- Single cover

Single by Public Enemy

from the album Rebirth of a Nation
- Released: 2005
- Recorded: 2005
- Genre: Political hip hop, protest song
- Label: Guerrilla Funk Recordings
- Songwriter: Chuck D
- Producer: Public Enemy

Public Enemy singles chronology
| "Do You Wanna Go Our Way?" (1999) | "Hell No We Ain't All Right" (2005) | "Black is Back" (2007) |

= Hell No We Ain't All Right! =

"Hell No We Ain't All Right!" is a protest song released by hip hop group Public Enemy within weeks of Hurricane Katrina, criticizing President George W. Bush and his administration for his response to the catastrophe, and for wider administration policies. The song specifically links the poor response to the hurricane to the commitment of resources to the war in Iraq, and to the social status of most victims of the disaster. The song was reportedly written by Chuck D on September 2, 2005, and reunited Flavor Flav with Public Enemy for its recording over Labor Day weekend. The premier public performance was on the Morning Sedition radio show, on September 16, 2005.
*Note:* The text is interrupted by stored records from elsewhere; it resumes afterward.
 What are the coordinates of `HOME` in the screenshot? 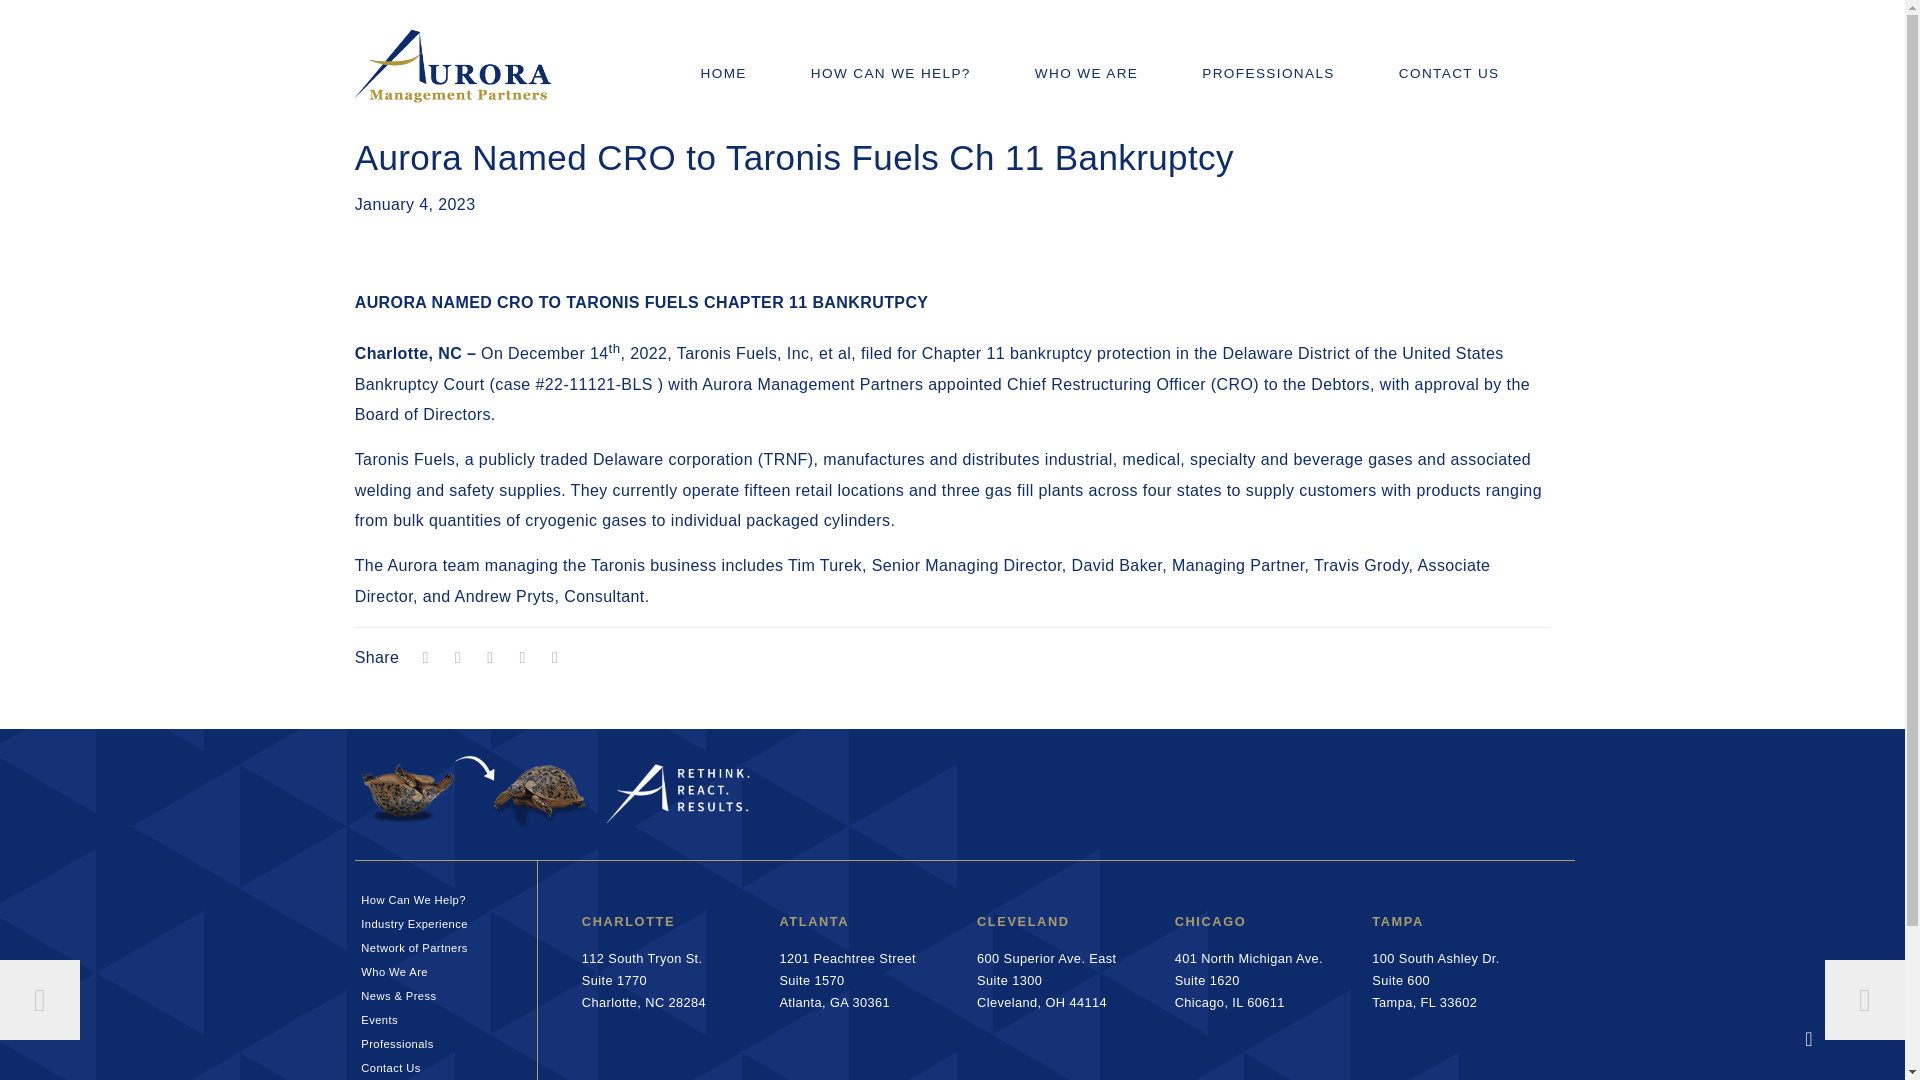 It's located at (445, 921).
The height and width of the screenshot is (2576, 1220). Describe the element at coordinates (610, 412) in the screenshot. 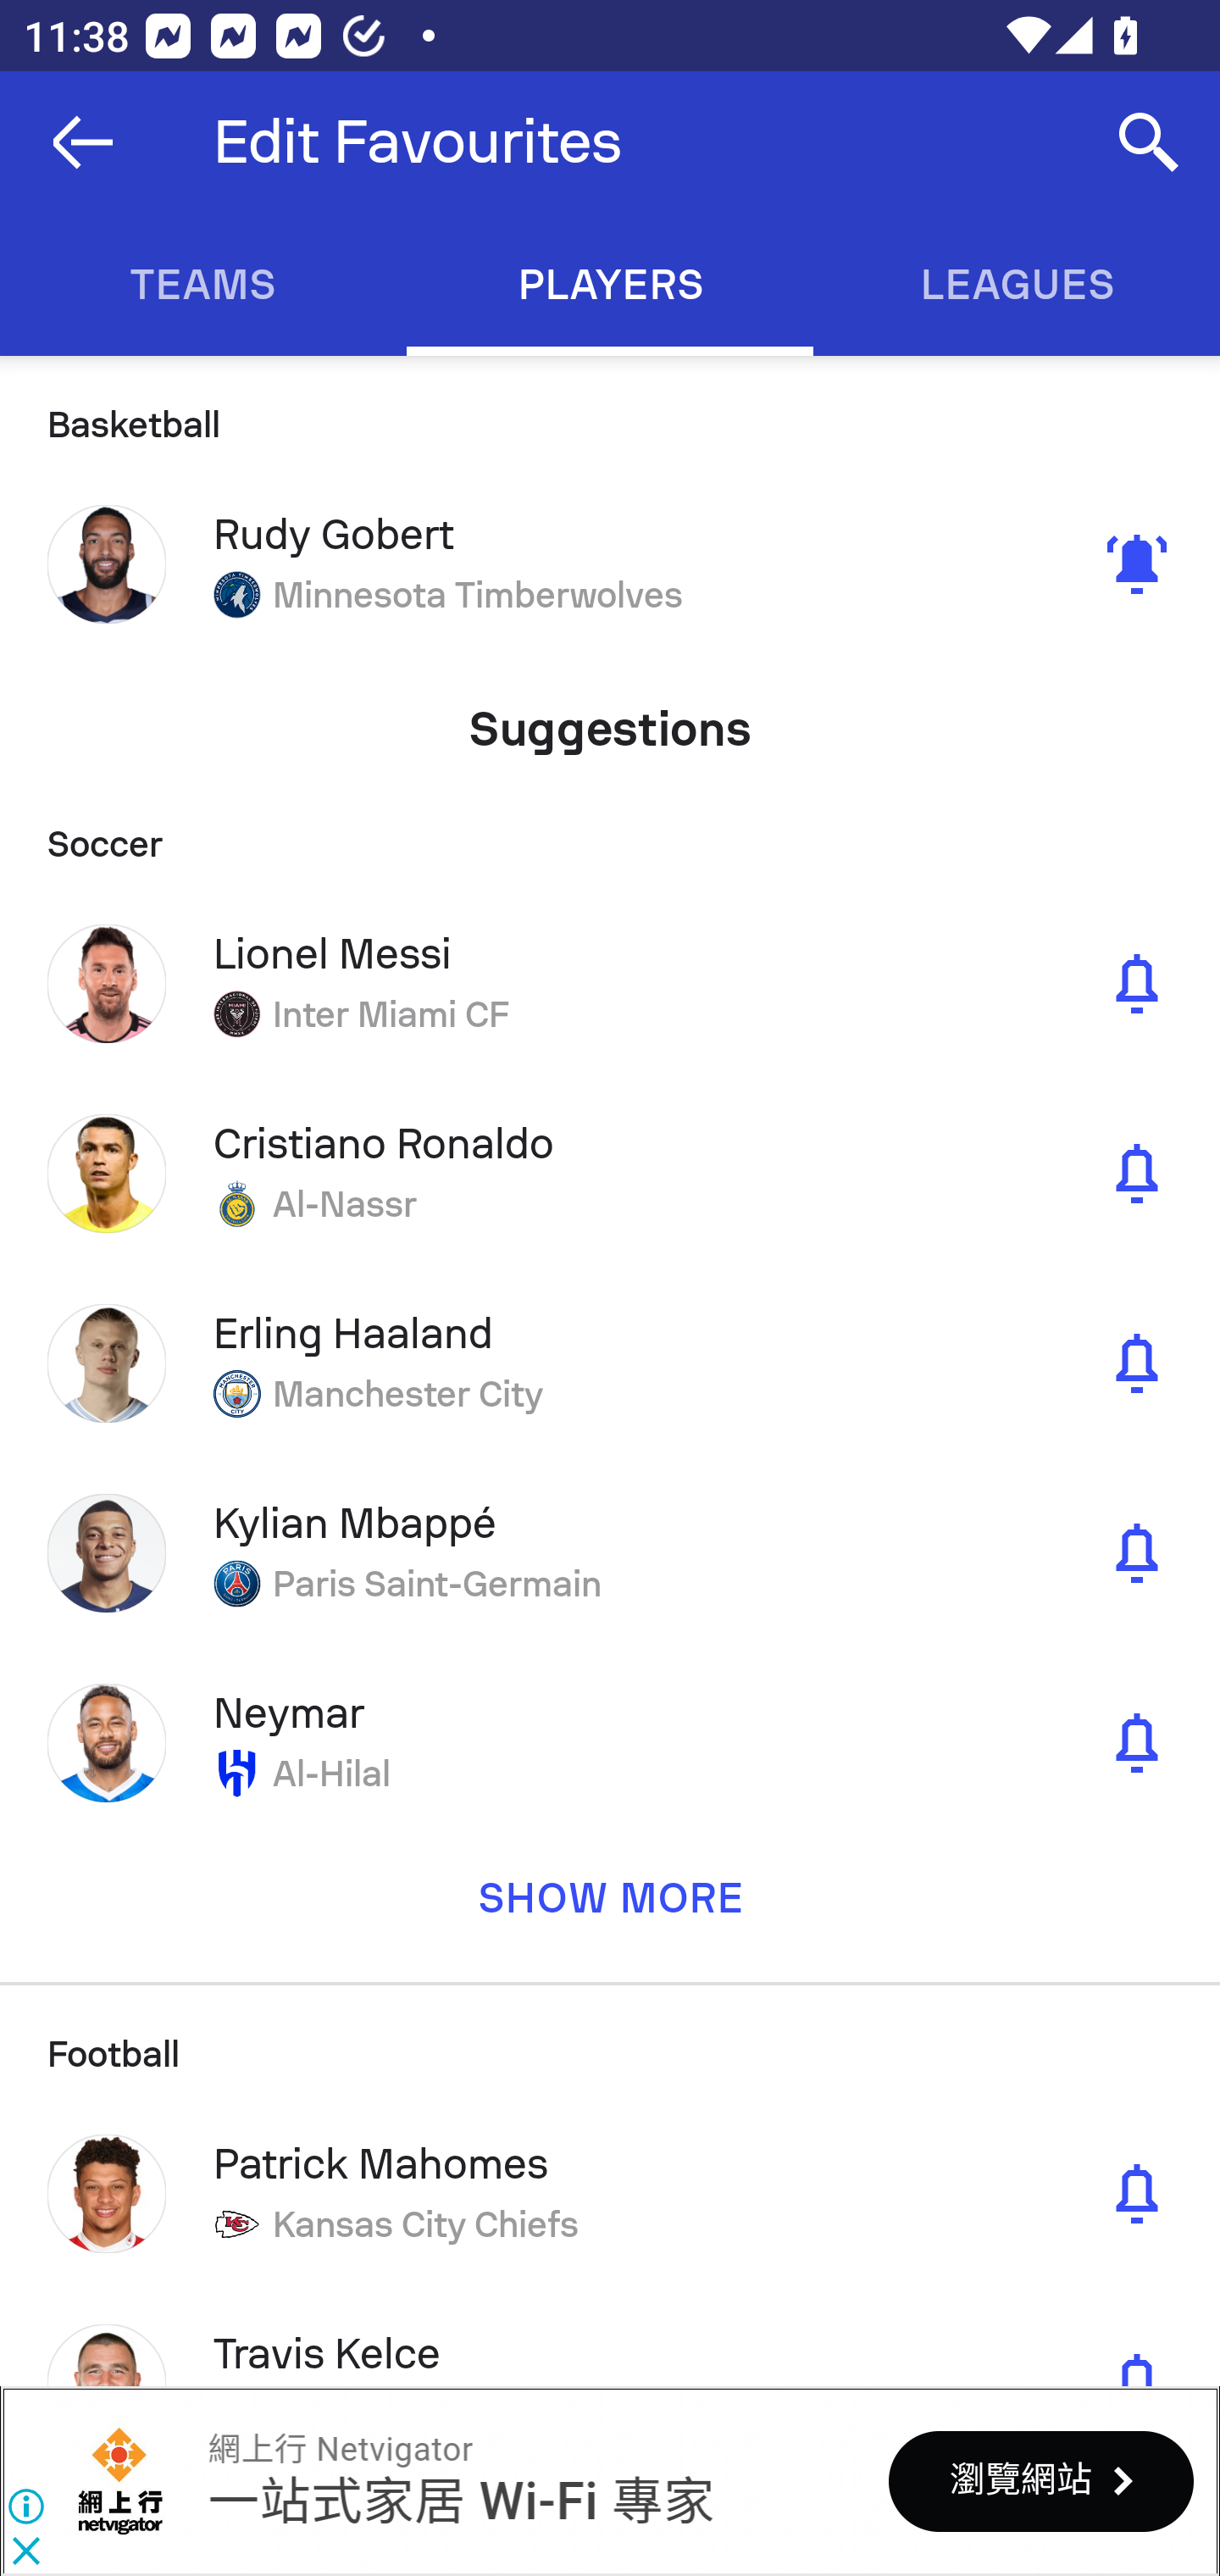

I see `Basketball` at that location.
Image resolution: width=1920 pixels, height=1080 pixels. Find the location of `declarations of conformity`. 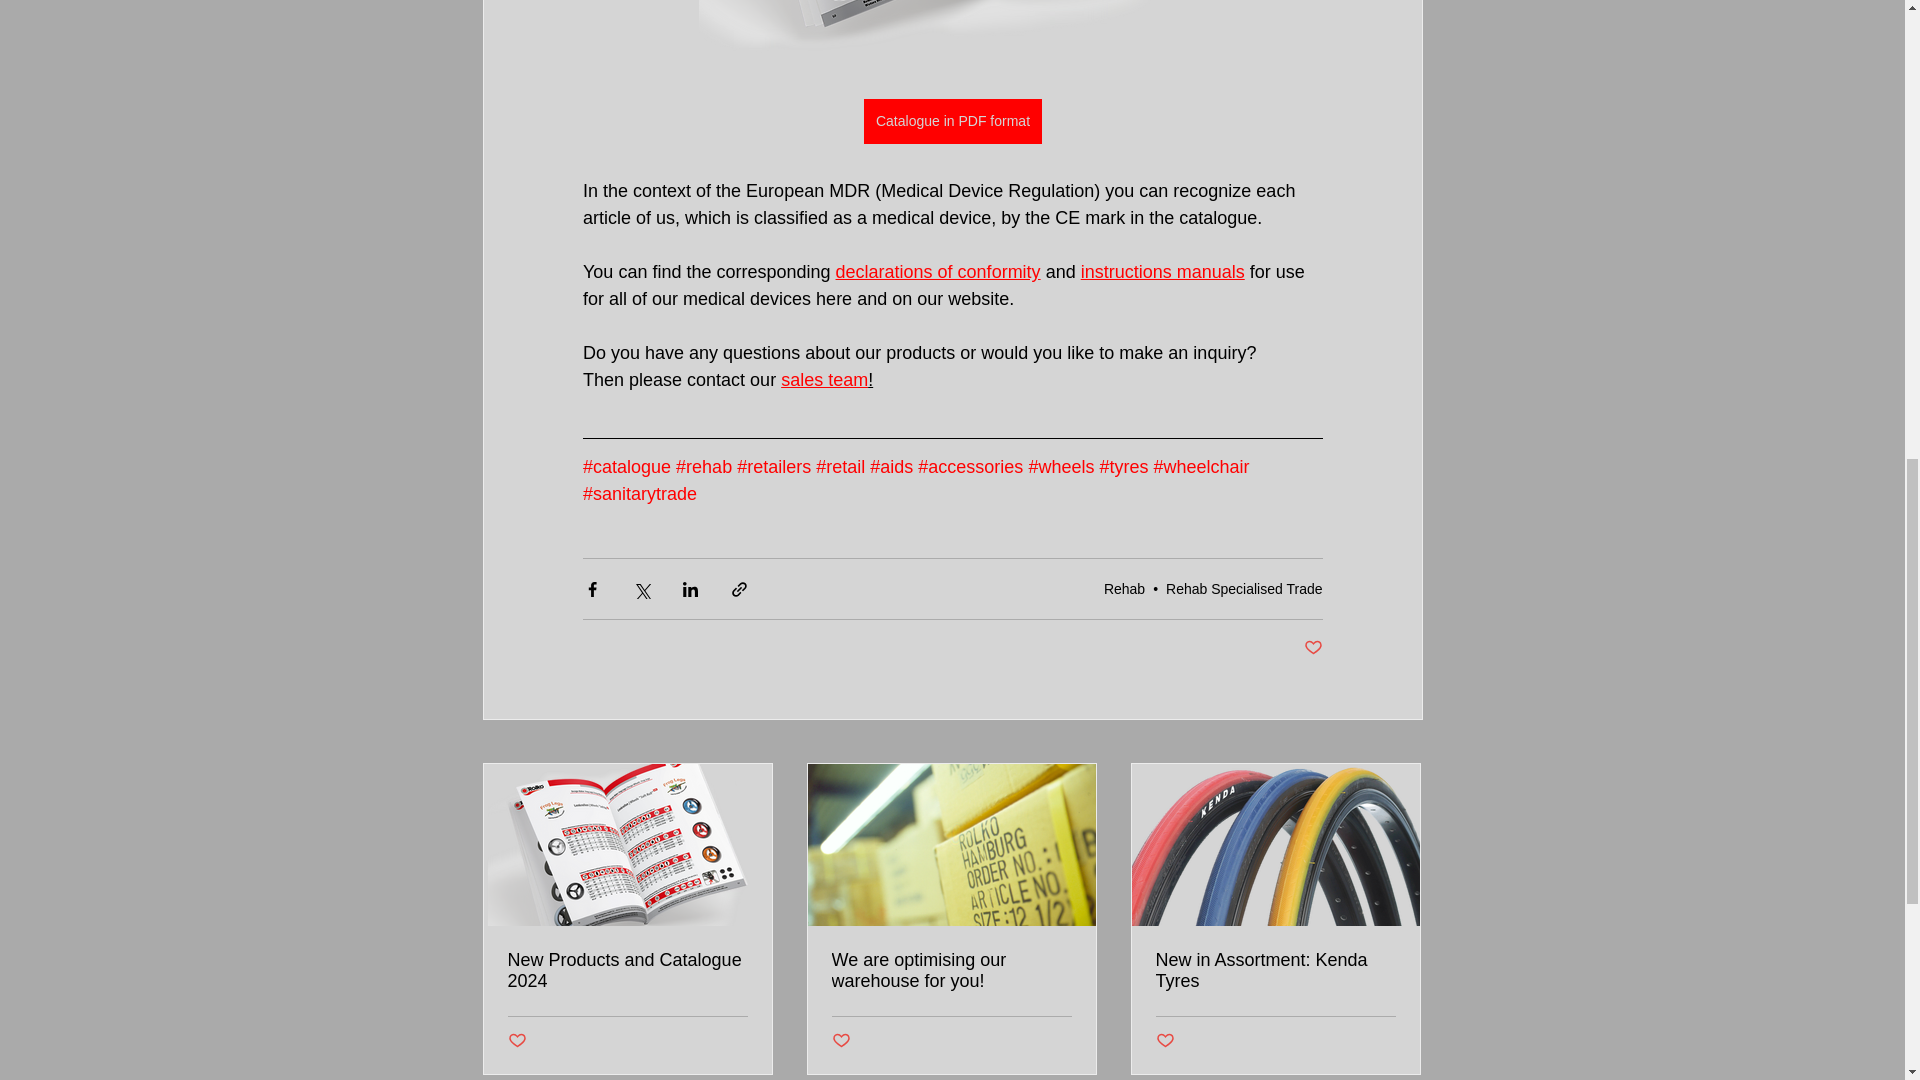

declarations of conformity is located at coordinates (938, 272).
In addition to Bush and the Bush administration, the song also levels barbs at Pat Robertson (who had recently called for the assassination of Venezuelan president Hugo Chávez), Halliburton, and the characterization of blacks as looters following the catastrophe.

The refrain of the song repeats the line, "New Orleans in the morning, afternoon, and night/Hell No We Ain't All Right". Similar themes were explored in a contemporaneous song, "George Bush Doesn't Care About Black People", a remix of Kanye West's "Gold Digger" by "The Legendary K.O.", which was widely circulated on the internet following Hurricane Katrina.